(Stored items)
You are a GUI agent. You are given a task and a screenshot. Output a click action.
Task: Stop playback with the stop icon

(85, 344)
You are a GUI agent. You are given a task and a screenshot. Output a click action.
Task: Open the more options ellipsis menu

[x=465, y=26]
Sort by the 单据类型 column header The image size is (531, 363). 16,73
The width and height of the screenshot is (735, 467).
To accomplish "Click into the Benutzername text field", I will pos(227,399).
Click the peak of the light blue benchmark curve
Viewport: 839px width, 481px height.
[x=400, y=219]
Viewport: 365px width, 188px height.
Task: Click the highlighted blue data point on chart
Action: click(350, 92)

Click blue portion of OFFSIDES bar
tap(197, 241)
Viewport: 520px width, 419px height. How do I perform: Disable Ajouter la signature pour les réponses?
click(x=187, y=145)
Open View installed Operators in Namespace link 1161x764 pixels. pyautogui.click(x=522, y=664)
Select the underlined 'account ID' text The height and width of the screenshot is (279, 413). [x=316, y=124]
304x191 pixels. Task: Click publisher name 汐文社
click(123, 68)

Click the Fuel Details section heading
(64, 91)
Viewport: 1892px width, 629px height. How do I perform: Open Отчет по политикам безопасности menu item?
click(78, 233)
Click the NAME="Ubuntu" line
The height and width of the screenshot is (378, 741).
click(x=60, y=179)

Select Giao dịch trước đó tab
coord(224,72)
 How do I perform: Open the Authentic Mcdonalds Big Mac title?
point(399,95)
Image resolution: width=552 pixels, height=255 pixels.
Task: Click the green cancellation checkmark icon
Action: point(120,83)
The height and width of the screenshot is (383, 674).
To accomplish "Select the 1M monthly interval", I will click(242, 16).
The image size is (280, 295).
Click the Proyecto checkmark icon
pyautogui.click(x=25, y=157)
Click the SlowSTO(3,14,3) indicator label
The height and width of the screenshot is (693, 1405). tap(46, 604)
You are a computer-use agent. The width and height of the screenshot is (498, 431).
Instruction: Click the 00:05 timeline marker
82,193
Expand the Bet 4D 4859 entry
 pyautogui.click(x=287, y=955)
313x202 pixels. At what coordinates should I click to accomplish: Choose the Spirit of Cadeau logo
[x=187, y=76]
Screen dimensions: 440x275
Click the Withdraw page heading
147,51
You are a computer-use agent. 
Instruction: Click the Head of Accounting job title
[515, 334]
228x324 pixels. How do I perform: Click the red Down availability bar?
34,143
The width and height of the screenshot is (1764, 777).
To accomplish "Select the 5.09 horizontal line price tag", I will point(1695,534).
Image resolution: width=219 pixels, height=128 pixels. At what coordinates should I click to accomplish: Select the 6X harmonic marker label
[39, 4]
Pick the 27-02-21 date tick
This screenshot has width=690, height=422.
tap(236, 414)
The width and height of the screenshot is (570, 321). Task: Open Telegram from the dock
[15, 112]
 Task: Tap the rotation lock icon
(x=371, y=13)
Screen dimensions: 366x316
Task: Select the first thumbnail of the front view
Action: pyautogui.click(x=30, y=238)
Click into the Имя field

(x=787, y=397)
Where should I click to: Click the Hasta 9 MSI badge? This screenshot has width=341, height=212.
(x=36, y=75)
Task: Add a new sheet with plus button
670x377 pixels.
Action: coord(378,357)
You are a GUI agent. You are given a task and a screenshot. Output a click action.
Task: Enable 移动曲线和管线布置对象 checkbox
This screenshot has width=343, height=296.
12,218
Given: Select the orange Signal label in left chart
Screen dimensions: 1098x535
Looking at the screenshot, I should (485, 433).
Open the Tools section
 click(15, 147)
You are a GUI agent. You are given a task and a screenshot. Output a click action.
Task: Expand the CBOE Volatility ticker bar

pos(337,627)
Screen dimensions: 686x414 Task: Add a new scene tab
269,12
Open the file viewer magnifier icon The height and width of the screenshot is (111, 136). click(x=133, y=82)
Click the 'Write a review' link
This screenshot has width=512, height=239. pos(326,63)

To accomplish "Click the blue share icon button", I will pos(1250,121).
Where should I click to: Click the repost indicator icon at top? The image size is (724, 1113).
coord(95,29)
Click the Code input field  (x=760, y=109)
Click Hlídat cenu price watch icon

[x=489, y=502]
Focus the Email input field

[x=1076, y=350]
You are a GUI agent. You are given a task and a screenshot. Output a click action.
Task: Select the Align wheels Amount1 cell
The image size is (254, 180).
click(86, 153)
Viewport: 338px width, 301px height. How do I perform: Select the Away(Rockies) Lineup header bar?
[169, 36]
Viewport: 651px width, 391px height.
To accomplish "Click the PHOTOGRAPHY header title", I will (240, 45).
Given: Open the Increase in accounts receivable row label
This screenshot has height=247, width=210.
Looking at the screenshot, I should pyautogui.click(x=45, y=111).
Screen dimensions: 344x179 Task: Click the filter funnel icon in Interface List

> **Description of the task**:
Every line above is to be transcribed exactly.

> **Solution to this problem**:
You are a GUI agent. You are given a task and a screenshot. Output a click action.
Task: Stop playback with the stop icon

(85, 344)
You are a GUI agent. You are given a task and a screenshot. Output a click action.
Task: Open the more options ellipsis menu

[x=465, y=26]
Sort by the 单据类型 column header The image size is (531, 363). 16,73
The width and height of the screenshot is (735, 467).
To accomplish "Click into the Benutzername text field", I will pos(227,399).
Click the peak of the light blue benchmark curve
Viewport: 839px width, 481px height.
[x=400, y=219]
Viewport: 365px width, 188px height.
Task: Click the highlighted blue data point on chart
Action: click(350, 92)

Click blue portion of OFFSIDES bar
tap(197, 241)
Viewport: 520px width, 419px height. How do I perform: Disable Ajouter la signature pour les réponses?
click(x=187, y=145)
Open View installed Operators in Namespace link 1161x764 pixels. pyautogui.click(x=522, y=664)
Select the underlined 'account ID' text The height and width of the screenshot is (279, 413). [x=316, y=124]
304x191 pixels. Task: Click publisher name 汐文社
click(123, 68)

Click the Fuel Details section heading
(64, 91)
Viewport: 1892px width, 629px height. How do I perform: Open Отчет по политикам безопасности menu item?
click(78, 233)
Click the NAME="Ubuntu" line
The height and width of the screenshot is (378, 741).
click(x=60, y=179)

Select Giao dịch trước đó tab
coord(224,72)
 How do I perform: Open the Authentic Mcdonalds Big Mac title?
point(399,95)
Image resolution: width=552 pixels, height=255 pixels.
Task: Click the green cancellation checkmark icon
Action: point(120,83)
The height and width of the screenshot is (383, 674).
To accomplish "Select the 1M monthly interval", I will click(242, 16).
The image size is (280, 295).
Click the Proyecto checkmark icon
pyautogui.click(x=25, y=157)
Click the SlowSTO(3,14,3) indicator label
The height and width of the screenshot is (693, 1405). tap(46, 604)
You are a computer-use agent. The width and height of the screenshot is (498, 431).
Instruction: Click the 00:05 timeline marker
82,193
Expand the Bet 4D 4859 entry
 pyautogui.click(x=287, y=955)
313x202 pixels. At what coordinates should I click to accomplish: Choose the Spirit of Cadeau logo
[x=187, y=76]
Screen dimensions: 440x275
Click the Withdraw page heading
147,51
You are a computer-use agent. 
Instruction: Click the Head of Accounting job title
[515, 334]
228x324 pixels. How do I perform: Click the red Down availability bar?
34,143
The width and height of the screenshot is (1764, 777).
To accomplish "Select the 5.09 horizontal line price tag", I will point(1695,534).
Image resolution: width=219 pixels, height=128 pixels. At what coordinates should I click to accomplish: Select the 6X harmonic marker label
[39, 4]
Pick the 27-02-21 date tick
This screenshot has width=690, height=422.
tap(236, 414)
The width and height of the screenshot is (570, 321). Task: Open Telegram from the dock
[15, 112]
 Task: Tap the rotation lock icon
(x=371, y=13)
Screen dimensions: 366x316
Task: Select the first thumbnail of the front view
Action: pyautogui.click(x=30, y=238)
Click into the Имя field

(x=787, y=397)
Where should I click to: Click the Hasta 9 MSI badge? This screenshot has width=341, height=212.
(x=36, y=75)
Task: Add a new sheet with plus button
670x377 pixels.
Action: coord(378,357)
You are a GUI agent. You are given a task and a screenshot. Output a click action.
Task: Enable 移动曲线和管线布置对象 checkbox
This screenshot has width=343, height=296.
12,218
Given: Select the orange Signal label in left chart
Screen dimensions: 1098x535
Looking at the screenshot, I should (485, 433).
Open the Tools section
 click(15, 147)
You are a GUI agent. You are given a task and a screenshot. Output a click action.
Task: Expand the CBOE Volatility ticker bar

pos(337,627)
Screen dimensions: 686x414 Task: Add a new scene tab
269,12
Open the file viewer magnifier icon The height and width of the screenshot is (111, 136). click(x=133, y=82)
Click the 'Write a review' link
This screenshot has width=512, height=239. pos(326,63)

To accomplish "Click the blue share icon button", I will pos(1250,121).
Where should I click to: Click the repost indicator icon at top? The image size is (724, 1113).
coord(95,29)
Click the Code input field  (x=760, y=109)
Click Hlídat cenu price watch icon

[x=489, y=502]
Focus the Email input field

[x=1076, y=350]
You are a GUI agent. You are given a task and a screenshot. Output a click action.
Task: Select the Align wheels Amount1 cell
The image size is (254, 180).
click(86, 153)
Viewport: 338px width, 301px height. How do I perform: Select the Away(Rockies) Lineup header bar?
[169, 36]
Viewport: 651px width, 391px height.
To accomplish "Click the PHOTOGRAPHY header title", I will (240, 45).
Given: Open the Increase in accounts receivable row label
This screenshot has height=247, width=210.
Looking at the screenshot, I should pyautogui.click(x=45, y=111).
Screen dimensions: 344x179 Task: Click the filter funnel icon in Interface List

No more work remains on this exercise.